Insider trading is the practice of buying or selling shares of a company's stock (or some other security) based on knowledge that was acquired by an insider as an officer of the company, and that is not available to the general public. Such use of this knowledge is illegal because it gives an unfair advantage to one set of investors.

Expanded Definition

To avoid charges of insider trading, insiders usually cannot trade their company's stock on the basis of major news until the news has been made public. The traditional definition of public is appearance on the Dow Jones broad ticker.

As publicly traded companies prepare to report their quarterly earnings, a quiet period exists during which executives cannot discuss earnings until they are released to the public.

The Securities and Exchange Commission is in charge of making sure market participants are playing by the rules. Company "insiders" aren't the only ones who can be charged with insider trading. A friend or relative who gets tipped off by the CEO to an impending bankruptcy filing, and trades on this information, could be guilty. Other people who come in contact with private information, whether or not they work for the company, are also prevented from trading based on that information, even if knowing it by itself is not illegal.

Insider trading is also a more general term that includes legal buying and selling by insiders.

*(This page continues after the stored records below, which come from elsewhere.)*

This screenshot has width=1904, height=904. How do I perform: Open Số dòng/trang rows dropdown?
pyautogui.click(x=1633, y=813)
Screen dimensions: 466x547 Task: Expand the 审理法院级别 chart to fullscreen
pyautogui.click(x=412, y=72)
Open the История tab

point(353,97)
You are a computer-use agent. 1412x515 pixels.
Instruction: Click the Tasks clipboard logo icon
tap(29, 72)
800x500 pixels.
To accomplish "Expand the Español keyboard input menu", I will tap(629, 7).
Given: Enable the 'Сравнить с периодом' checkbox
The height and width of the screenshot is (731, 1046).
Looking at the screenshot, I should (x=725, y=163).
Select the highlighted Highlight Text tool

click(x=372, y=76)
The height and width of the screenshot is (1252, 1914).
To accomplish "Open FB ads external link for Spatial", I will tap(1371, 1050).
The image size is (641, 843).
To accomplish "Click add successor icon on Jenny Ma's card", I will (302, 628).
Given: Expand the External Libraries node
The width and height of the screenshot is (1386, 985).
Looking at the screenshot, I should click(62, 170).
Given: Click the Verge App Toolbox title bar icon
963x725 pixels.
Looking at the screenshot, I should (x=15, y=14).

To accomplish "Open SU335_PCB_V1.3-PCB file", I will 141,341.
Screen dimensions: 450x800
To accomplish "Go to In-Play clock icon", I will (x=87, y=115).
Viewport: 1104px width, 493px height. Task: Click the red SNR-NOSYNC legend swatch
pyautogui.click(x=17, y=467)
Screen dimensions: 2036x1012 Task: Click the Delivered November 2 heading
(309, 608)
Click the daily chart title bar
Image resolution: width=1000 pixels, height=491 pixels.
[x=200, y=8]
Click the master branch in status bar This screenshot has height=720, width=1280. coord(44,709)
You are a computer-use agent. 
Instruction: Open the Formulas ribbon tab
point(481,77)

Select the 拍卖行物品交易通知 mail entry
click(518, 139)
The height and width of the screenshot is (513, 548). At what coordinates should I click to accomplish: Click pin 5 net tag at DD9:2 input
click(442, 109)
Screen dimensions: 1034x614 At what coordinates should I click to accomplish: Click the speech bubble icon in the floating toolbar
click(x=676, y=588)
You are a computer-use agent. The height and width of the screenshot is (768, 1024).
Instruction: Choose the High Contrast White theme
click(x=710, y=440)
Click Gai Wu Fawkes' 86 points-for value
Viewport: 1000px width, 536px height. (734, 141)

Insiders can't be shut out of trading their own stock, and their trading is legal as long as they are on a level playing field with everyone else.

Many investors watch the trades insiders are making -- which are filed on Form 4 with the SEC -- as one measure of whether a company is headed up or down. Conventional wisdom holds that if insiders (who know the company best and presumably want to profit from it) buy, that's a signal of a strength. Conversely, if insiders are selling, that might be a signal of weakness.

However, buying and selling by insiders could have nothing to do with their company's health. Maybe there are tax reasons, maybe the insider needs a large sum of money for something personal, maybe the CEO sells shares but retains options.

As Fool fave Peter Lynch once said: "Insiders might sell their shares for any number of reasons, but they buy them for only one: They think the price will rise."